Barry also predicts that consumers will start to look to apps to help identify products’ or retailers’ sustainable credentials.

Amazon, for example, has started putting independent certification on some of its products, which he says is a step in the right direction for the global ecommerce giant.

Meanwhile, apps such as Good on You, which ranks fashion retailers and details their corporate responsibility, have become popular recently.

H&M makes its sustainable progress transparent

H&M has been placing sustainability at its core for more than a decade, integrating practices into its ways of working, with more than 250 of its colleagues now working on sustainability alone.

Campiagn images -  conscious exclusive 2020_04_Vertical_300dpi

The fashion retailer has collaborated with a number of innovators to create tech such as a garment recycling machine for both its H&M and Monki brands.

“Investing in sustainability and having a strategic sustainability programme is today of vital business importance for all companies that wish to be competitive,” says H&M transparency strategy and engagement lead Giorgina Waltier.

“We see technical innovation as a key solution to environmental challenges – for many types of textiles, viable recycling solutions either do not exist or are not commercially available on a large scale. 

“That is why we are collaborating with innovators to tackle this challenge, which is another important factor in achieving our goals.” 

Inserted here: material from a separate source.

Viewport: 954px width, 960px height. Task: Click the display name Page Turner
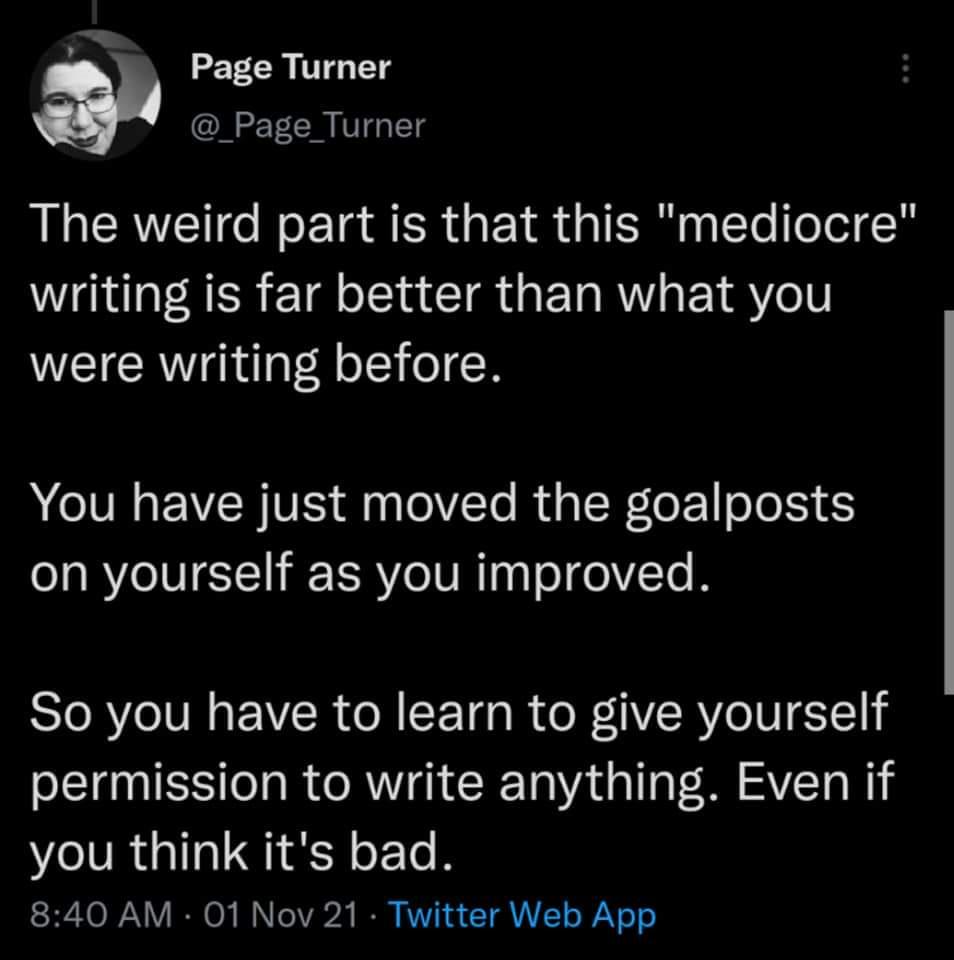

“Customers are demanding stronger sustainability credentials; as a brand, it is our responsibility to educate our customers”

Giorgina Waltier, H&M  

H&M has a proven track record of holding itself to account, reporting on progress towards targets in a detailed standalone report each year, as well as seeking external accreditation, such as from the Peta Vegan Fashion Award, Dow Jones Sustainability Index, Fashion Transparency Index, Sustainable Cotton Ranking and Global 100 Index.

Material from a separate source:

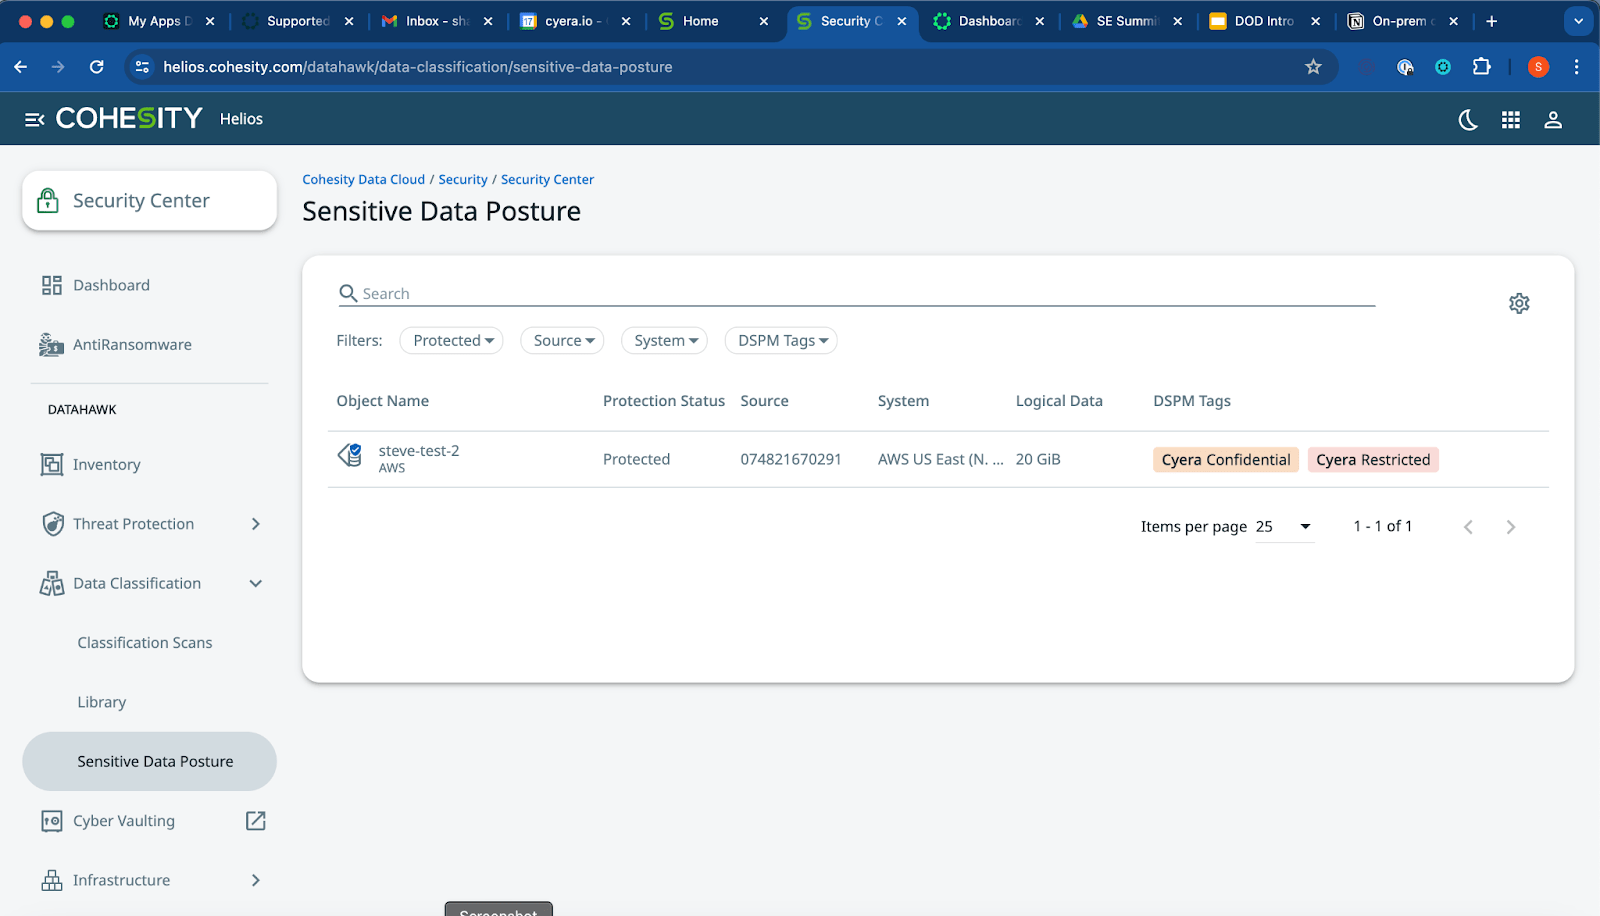Click the Security breadcrumb link

pyautogui.click(x=462, y=180)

“Customers are increasingly demanding stronger sustainability credentials; as a brand, it is our responsibility to educate our customers and provide clear information on our collections,” says Waltier.  

“They are more interested than ever in taking care of their garments and understanding where they were made and what they are made from.”

Stronger together

Last month, 63 retailers, including Ikea, Kingfisher, Boots and Primark, signed up to the BRC’s Climate Action Roadmap with the goal of becoming net-zero by 2040.

The roadmap aims to put decarbonisation at the centre of all business decisions, reduce emissions across shops and logistics, and explore new technologies to help consumers live more sustainably. 

While there are still some things that retailers wish to compete on – Barry gives the example of food retailers creating the best plant-based meals – working together will ultimately bring the end goal within reach and ensure that retailers keep each other accountable.

Petherick also suggests retailers who may not know where to start could join forces with one of the many tech start-ups that have broken into the market recently.

“For the retailers who are struggling to ramp up their sustainability initiatives, they should consider wider technology partnerships that may help them to achieve their goals and gain the trust of consumers.”

Greenwashing may be a problem at the moment, but with sustainability predicted to be more important than ever post-pandemic, and collective strategies like the BRC roadmap coming to the fore, retailers not taking the situation seriously may soon have the impetus to change.

Petherick says: ”All stakeholders are demanding it, not just investors, employees and consumers, but the planet, too.”